Venezuelan president Hugo Chavez raised a new national flag Sunday with changes that he said pay tribute to the national hero Simon Bolivar, drawing criticism from opponents who called it a brazen stunt.
Venezuelan President Hugo Chavez raises his country's new flag at a Sunday ceremony at the National Pantheon in Caracas, Venezuela. The flag has garnered reaction, not all of it favorable.
Venezuelan President Hugo Chavez raises his country's new flag at a Sunday ceremony at the National Pantheon in Caracas, Venezuela. The flag has garnered reaction, not all of it favorable.Marcelo Garcia / AP
/ Source: The Associated Press

Venezuela’s president raised a new national flag Sunday with changes that he said pay tribute to the independence hero Simon Bolivar, drawing criticism from opponents who called it an egotistical political stunt.

The flag proposed by President Hugo Chavez features a white horse galloping left instead of right, an additional star, a bow and arrow representing Venezuela’s indigenous people and a machete to represent the labor of workers, among other changes.

Chavez raised the new flag in a ceremony that was followed by a parade of thousands of soldiers and supporters, while his opponents held a smaller march to protest the new flag and coat of arms.

“The white horse is now liberated, free, vigorous, trotting toward the left, representing the return of Bolivar and his dream,” Chavez said.

The Venezuelan president, who is leading what he calls a “Bolivarian Revolution” to install socialism and help the poor, hoisted the flag, applauded and smiled as soldiers stood at attention during an outdoor ceremony on the 200th anniversary of Venezuela’s tricolor flag.

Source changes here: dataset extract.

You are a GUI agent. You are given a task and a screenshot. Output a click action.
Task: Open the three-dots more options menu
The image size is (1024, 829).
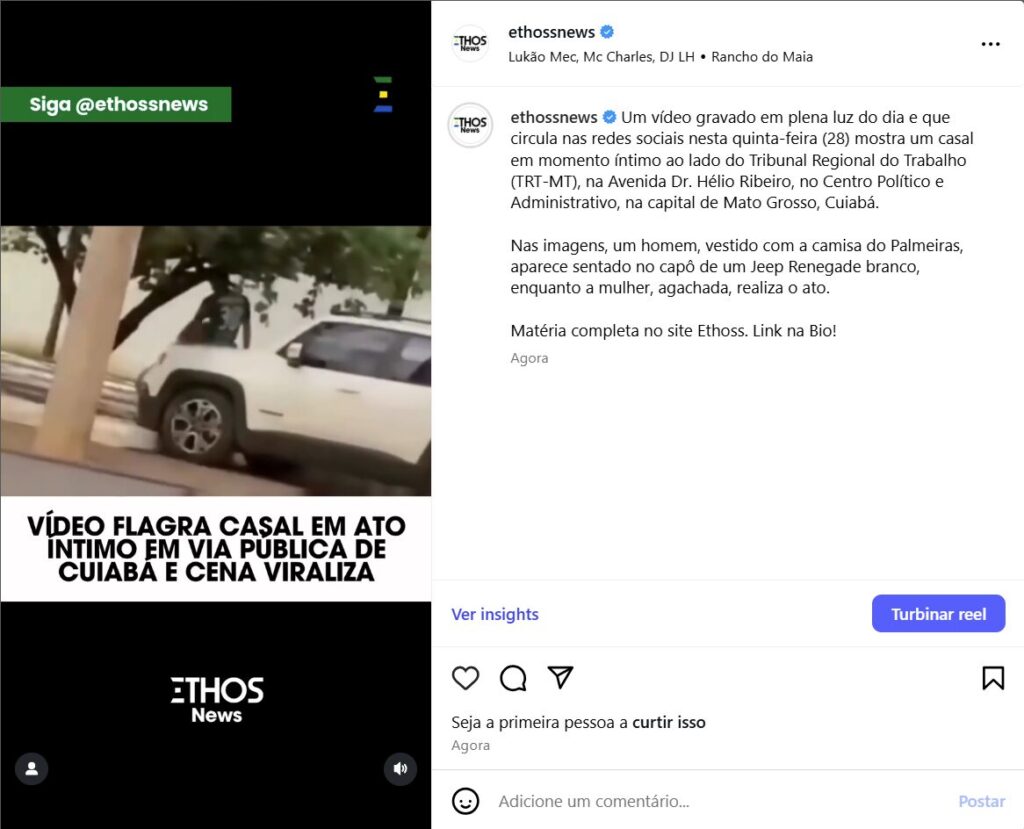coord(990,44)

The new flag and coat of arms will eventually be adopted in the currency, passports and government documents.

Some are opposed
Critics call the changes a waste of money. “It’s a whim of the president,” said Lilian Luces, 54, who marched among nearly 2,000 government opponents. Alicia Castillo, a 50-year-old fellow protester, said Chavez had succeeded in adopting “his own flag.”

When several Chavez supporters hung the new flag from light posts along the protest route, some opposition marchers pulled it down. The two groups struggled over the flag, shouting, until police separated them.

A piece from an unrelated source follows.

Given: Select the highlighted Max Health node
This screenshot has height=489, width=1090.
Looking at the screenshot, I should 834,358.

Opposition protesters held the old seven-starred flag, saying it will remain their national symbol.

Many Chavez supporters arrived at the parade in government buses, and formed a sea of red T-shirts and miniature flags. No official crowd estimates were available, but reporters estimated more than 20,000 people attended, including participants and observers.

Some said the opposition appears to be grasping at straws in opposing the flag changes.

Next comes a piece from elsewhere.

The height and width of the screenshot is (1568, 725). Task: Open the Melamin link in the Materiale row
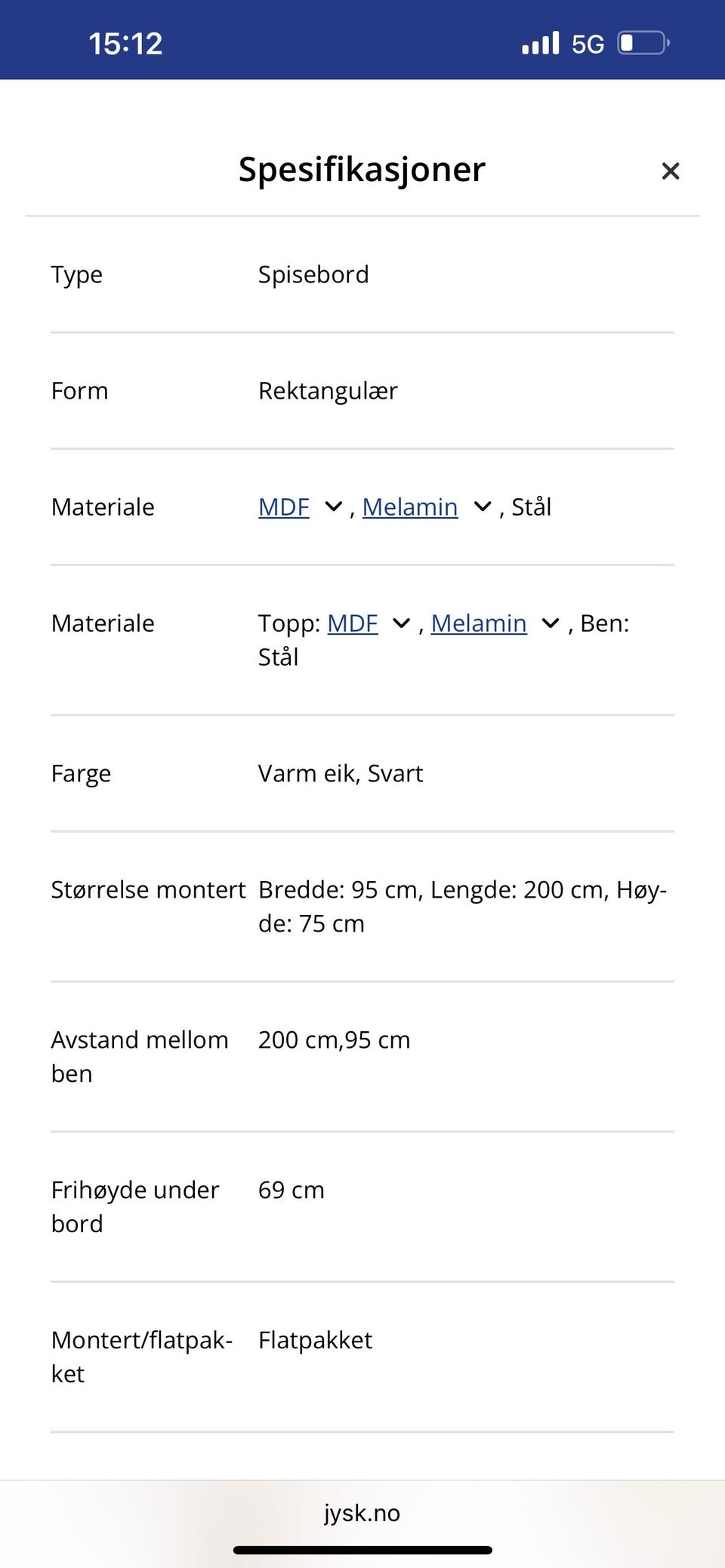(x=410, y=507)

“What they’re trying to do is sabotage everything the president does, but they don’t have any support,” said Nelson Rodriguez, 43, who receives a state stipend to help administer neighborhood health programs.

Artistic license or political metaphor?
Venezuela’s solidly pro-Chavez National Assembly approved the new flag and coat of arms last week.

The horse in the coat of arms, which appears in the official flag’s upper left corner, previously galloped right with its neck craning back the other way.

Chavez has said the horse looked unnatural gazing backward, and that historical drawings showed it was supposed to be running “freely to the left.”

Many have suggested the horse’s turnabout is simply a metaphor for Chavez’s politics. He has acknowledged the political symbolism only vaguely, calling the old image an “imperial horse” drawn up by mistaken past leaders.

The government apparently did not have time to update Chavez’s presidential sash, which bore the old coat of arms with the horse galloping to the right.

A talent for tweaking icons
Chavez has displayed a penchant for changing Venezuela’s national symbols since he was first elected in 1998, overseeing the drafting of a new constitution, renaming Congress the National Assembly and renaming the country itself, now the Bolivarian Republic of Venezuela.

The new flag design adds an eighth star to Venezuela’s yellow, blue and red flag, which since 1863 has had seven stars representing the original seven provinces that rose up against colonial Spain.

Chavez suggested the additional star to represent the early 19th-century eastern province of Guayana, which was initially loyal to Spain but then joined an independent Venezuela.

Bolivar once proposed a flag with eight stars in 1817, and it was used for several years. Chavez has called it the “Bolivarian star.”